Change is an inevitable fact of life. Change can be good or bad, depending on how you look at it. You get $50 in the mail from an unexpected source, and the next day you have to buy a new tire for your car. Luck? Happenstance? Or is Sovereign God in control of all things? Whatever philosophy you subscribe to, you have to know that everything happens for a reason. Maybe you’re the sort of person who only sees the good in the unforeseen $50 windfall, yet you’re angered by the fact that you immediately have to spend it on something so mundane as a tire; or maybe you’re the type who is comforted to know that when something unexpectedly goes wrong, Someone is looking out for you to make sure your need is met.
I admit, I tend to be the first guy—the one who gets super excited at a surprise gift and then kicks the ground the minute something goes wrong to steal the prize out of my hand. Not a very flattering thing to admit, but I’m all about living an authentic and transparent life these days, so…there you go. Judge away.

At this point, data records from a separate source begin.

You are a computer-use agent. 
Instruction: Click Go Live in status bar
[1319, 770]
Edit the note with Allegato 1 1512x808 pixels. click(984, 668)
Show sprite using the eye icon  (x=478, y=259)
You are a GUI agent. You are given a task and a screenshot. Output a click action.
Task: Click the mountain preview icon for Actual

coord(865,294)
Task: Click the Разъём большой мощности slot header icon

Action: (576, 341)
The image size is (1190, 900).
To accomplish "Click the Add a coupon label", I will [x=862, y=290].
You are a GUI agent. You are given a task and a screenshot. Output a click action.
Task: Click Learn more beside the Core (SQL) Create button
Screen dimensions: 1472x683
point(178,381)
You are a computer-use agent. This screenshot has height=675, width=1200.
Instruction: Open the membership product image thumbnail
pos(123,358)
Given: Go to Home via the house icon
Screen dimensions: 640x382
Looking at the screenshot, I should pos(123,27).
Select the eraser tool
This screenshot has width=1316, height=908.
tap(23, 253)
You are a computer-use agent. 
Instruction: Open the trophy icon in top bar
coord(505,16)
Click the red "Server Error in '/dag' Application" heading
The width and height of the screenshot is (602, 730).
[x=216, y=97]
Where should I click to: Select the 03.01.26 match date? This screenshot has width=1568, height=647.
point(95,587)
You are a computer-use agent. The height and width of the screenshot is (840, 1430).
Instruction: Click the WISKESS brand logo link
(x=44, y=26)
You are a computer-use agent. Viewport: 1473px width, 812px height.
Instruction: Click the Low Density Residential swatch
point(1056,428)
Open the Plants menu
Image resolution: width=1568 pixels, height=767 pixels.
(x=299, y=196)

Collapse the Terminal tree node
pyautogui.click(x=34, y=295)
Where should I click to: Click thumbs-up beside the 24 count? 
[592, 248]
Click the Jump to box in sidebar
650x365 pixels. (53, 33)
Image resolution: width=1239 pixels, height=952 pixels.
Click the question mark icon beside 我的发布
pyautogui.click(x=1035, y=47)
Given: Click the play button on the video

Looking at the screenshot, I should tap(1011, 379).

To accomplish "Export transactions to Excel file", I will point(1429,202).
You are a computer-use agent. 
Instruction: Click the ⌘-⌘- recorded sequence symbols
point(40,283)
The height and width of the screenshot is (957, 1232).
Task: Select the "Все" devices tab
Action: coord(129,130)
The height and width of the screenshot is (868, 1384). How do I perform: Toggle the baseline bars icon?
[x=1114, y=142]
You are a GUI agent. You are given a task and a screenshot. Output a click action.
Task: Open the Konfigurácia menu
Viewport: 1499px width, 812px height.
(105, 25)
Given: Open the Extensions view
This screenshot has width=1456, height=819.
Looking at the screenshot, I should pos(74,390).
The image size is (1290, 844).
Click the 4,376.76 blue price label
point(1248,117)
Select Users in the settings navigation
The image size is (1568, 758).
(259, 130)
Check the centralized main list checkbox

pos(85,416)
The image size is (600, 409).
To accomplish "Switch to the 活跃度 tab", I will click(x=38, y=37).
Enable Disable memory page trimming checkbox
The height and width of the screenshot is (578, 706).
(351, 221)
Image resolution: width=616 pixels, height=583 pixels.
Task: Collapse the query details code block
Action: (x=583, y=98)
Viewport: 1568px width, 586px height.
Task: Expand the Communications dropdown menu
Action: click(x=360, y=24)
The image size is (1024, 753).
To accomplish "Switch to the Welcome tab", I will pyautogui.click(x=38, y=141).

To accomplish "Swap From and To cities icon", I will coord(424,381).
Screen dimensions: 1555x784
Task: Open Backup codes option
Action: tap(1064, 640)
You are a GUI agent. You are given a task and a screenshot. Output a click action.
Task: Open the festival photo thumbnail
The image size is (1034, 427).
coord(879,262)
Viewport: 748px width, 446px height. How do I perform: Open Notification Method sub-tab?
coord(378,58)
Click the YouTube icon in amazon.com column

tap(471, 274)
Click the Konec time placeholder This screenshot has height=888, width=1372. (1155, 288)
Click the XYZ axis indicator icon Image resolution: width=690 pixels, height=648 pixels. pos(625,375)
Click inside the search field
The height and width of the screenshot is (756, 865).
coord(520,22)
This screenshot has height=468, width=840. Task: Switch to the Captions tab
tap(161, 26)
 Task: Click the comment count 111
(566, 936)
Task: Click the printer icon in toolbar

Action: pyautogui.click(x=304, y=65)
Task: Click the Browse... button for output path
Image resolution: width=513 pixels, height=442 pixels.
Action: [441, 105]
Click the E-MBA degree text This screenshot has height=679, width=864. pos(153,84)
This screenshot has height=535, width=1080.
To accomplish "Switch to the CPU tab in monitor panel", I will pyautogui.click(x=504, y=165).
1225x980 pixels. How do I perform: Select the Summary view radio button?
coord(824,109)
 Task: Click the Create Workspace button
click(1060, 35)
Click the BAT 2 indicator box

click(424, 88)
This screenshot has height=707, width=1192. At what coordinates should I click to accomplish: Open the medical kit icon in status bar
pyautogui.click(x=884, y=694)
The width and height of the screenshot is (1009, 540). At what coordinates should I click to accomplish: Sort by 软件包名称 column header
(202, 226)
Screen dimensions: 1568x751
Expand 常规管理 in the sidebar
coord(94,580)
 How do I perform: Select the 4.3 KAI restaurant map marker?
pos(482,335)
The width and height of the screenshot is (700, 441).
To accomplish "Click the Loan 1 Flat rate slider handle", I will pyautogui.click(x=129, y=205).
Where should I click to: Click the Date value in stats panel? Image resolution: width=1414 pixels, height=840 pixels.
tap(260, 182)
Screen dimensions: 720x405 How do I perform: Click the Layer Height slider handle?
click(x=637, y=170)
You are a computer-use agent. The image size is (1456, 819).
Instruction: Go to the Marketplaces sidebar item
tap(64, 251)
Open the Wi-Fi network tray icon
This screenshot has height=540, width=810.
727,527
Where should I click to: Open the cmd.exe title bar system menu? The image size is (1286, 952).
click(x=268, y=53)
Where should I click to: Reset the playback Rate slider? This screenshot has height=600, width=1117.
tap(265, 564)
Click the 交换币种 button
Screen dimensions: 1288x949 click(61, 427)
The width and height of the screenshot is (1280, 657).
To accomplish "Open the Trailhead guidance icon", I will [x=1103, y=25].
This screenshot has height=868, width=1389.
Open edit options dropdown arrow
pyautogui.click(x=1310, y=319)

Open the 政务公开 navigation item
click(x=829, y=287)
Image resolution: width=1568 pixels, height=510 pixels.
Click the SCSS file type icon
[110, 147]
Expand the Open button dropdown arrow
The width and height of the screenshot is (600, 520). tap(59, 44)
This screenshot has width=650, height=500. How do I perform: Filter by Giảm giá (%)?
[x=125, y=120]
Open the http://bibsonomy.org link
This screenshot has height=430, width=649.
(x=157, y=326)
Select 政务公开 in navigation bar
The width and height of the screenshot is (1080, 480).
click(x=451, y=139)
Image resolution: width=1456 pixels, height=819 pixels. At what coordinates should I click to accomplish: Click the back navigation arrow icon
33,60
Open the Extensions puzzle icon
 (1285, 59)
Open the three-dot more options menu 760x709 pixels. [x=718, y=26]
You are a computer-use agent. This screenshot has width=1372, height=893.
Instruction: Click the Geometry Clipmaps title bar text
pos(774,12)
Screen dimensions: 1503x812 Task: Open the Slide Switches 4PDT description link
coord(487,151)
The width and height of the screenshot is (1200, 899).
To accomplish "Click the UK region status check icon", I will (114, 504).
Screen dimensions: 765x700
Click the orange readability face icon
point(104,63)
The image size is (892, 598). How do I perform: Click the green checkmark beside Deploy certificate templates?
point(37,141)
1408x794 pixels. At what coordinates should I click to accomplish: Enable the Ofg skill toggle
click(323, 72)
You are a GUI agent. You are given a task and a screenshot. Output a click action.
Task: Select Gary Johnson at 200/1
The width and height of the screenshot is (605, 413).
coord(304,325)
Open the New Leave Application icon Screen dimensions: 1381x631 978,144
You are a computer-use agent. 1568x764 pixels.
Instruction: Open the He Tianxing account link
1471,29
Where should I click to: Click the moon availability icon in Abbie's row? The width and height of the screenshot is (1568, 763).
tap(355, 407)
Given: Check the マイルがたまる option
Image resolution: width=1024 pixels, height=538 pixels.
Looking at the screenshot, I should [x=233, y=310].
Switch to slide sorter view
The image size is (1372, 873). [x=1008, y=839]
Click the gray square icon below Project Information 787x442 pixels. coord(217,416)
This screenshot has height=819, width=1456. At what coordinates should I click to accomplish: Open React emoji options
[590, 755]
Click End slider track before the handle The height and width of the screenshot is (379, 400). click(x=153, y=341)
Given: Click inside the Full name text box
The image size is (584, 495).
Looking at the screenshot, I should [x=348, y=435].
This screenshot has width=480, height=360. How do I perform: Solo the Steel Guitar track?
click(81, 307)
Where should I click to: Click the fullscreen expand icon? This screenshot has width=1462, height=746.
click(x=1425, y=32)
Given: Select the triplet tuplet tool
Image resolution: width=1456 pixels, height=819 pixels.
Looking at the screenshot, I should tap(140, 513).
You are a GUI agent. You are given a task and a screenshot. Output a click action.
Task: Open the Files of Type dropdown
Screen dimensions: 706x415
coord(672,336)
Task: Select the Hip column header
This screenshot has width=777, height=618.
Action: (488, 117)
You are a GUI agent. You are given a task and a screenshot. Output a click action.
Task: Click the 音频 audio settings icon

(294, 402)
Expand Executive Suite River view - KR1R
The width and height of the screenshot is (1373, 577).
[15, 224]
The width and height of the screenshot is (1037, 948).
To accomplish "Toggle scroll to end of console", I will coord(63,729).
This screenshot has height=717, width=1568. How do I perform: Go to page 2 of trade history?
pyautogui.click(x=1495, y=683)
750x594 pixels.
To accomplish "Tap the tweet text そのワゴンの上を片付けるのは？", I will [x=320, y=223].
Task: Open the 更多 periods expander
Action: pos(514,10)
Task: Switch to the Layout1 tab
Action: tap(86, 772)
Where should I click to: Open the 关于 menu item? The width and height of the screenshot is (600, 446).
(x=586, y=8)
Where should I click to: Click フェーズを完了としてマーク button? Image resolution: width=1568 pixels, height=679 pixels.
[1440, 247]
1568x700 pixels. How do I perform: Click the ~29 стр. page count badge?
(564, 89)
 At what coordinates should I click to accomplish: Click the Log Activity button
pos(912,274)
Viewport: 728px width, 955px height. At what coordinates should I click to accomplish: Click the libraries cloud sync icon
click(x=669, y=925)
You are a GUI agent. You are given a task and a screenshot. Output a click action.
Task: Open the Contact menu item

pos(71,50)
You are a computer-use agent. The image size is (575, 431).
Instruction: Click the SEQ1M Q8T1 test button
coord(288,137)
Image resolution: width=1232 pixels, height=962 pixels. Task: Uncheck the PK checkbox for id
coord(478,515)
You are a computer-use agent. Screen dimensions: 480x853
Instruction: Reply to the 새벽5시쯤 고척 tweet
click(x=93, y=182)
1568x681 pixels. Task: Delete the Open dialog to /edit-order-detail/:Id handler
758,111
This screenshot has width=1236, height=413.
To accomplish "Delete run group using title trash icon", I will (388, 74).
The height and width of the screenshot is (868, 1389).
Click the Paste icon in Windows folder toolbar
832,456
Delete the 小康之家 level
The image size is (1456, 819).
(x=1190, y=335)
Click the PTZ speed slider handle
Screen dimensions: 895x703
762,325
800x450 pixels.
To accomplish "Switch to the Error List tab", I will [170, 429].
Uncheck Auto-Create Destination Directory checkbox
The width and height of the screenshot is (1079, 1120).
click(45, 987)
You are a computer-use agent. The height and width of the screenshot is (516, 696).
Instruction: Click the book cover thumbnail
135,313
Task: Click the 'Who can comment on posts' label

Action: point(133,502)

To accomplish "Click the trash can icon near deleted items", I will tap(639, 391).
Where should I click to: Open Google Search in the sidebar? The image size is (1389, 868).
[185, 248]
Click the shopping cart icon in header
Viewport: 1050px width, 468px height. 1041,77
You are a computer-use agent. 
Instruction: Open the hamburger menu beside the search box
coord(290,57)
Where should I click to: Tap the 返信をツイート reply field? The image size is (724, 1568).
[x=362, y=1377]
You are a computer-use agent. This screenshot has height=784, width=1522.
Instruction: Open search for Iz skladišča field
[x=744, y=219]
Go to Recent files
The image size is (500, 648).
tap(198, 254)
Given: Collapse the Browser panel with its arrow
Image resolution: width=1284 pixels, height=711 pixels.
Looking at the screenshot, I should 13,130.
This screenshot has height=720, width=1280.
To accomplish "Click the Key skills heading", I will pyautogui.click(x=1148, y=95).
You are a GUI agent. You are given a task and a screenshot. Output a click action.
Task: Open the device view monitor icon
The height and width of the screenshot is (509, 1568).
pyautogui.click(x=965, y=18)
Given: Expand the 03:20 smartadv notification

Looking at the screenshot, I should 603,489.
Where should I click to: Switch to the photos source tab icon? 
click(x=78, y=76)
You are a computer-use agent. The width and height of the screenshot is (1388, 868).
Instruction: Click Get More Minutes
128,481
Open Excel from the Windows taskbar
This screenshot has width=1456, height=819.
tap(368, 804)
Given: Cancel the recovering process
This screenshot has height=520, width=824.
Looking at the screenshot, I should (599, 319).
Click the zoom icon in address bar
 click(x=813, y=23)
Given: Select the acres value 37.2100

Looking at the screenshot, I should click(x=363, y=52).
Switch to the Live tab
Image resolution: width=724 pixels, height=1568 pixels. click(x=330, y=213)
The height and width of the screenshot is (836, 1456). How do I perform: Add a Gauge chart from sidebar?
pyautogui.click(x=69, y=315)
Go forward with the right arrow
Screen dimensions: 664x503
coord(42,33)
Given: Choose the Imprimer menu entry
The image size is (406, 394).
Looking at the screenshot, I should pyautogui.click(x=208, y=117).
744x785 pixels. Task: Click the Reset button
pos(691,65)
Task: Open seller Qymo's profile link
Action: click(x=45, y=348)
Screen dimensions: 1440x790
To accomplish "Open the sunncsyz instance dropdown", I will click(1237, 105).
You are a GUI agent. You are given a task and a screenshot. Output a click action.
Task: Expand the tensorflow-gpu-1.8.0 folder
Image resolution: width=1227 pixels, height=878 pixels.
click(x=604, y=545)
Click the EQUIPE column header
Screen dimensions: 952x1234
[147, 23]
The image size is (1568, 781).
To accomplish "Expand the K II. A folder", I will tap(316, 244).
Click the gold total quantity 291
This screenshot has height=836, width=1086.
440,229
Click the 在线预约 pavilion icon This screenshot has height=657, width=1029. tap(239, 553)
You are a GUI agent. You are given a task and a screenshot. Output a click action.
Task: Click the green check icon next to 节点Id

Yes, changes happen in this life. Some are planned and expected, like seeing retirement coming down the road and beginning to save accordingly. Others, as hard as we resist them, come in like a fastball to the noggin. They forever change the way you experience life on this planet. When my father passed away last year, I wasn’t prepared, not even a little bit. One day we were talking in the hospital about the Super Bowl, and then the next, he was gone. It hurt. I couldn’t wrap my finite mind around what had happened. How did he go so swiftly from me? How did I not see it coming? How could I continue to live my life with this unfathomable deficit in my heart? Had I loved him too much? Attached too much value to my relationship with him?
And my mother, who’d never known another man in her 85 years, was suddenly and without warning alone; left to figure things out day to day without her life partner. Watching her go through the changes left in the wake of his death were almost as difficult as losing him. Sleeping alone, eating alone, managing her finances, medications, and the simple task of getting to and from anywhere had become a daunting exercise.
Sure, family is there to pick up the slack and make things as “normal” as possible, but it will never be the same as it was. It’s not supposed to be. The “till death do us part” makes everything before it (in sickness and in health, for richer, for poorer, etc.) seem insignificant in comparison. The living must continue to live and create a “new normal.” I hate that terminology, by the way. It’s a clever way of saying, time to suck it up, put on your big girl panties and face the mountain of changes coming your way, honey. No one is going to do it for you. It’s up to you if you’re going to survive this. Maybe that’s why obituaries always call those left behind “survivors”. It’s a fight to the death, no doubt.
This week we helped my mother make the decision to leave her home and move into an assisted living facility closer to where her three daughters live. It will mean more changes—BIG ones. Changes that will shape her in a way she never thought possible. Changes that will stretch her faith, bruise her already fragile heart, and cause her to question some deeply held beliefs. Prayers for her are so appreciated. She’s a strong woman, but even the most resilient person has vulnerable places in their heart where they wonder if they can make it through the next wave of changes.
Change can be good. Even open-heart surgery has its benefits, but boy, does it hurt like a son of a gun. I mean, this is no flat tire situation. This is life; an ever-evolving, constantly shifting experience. “Sunrise, sunset, swiftly fly the years…one season following another, laden with happiness and tears.”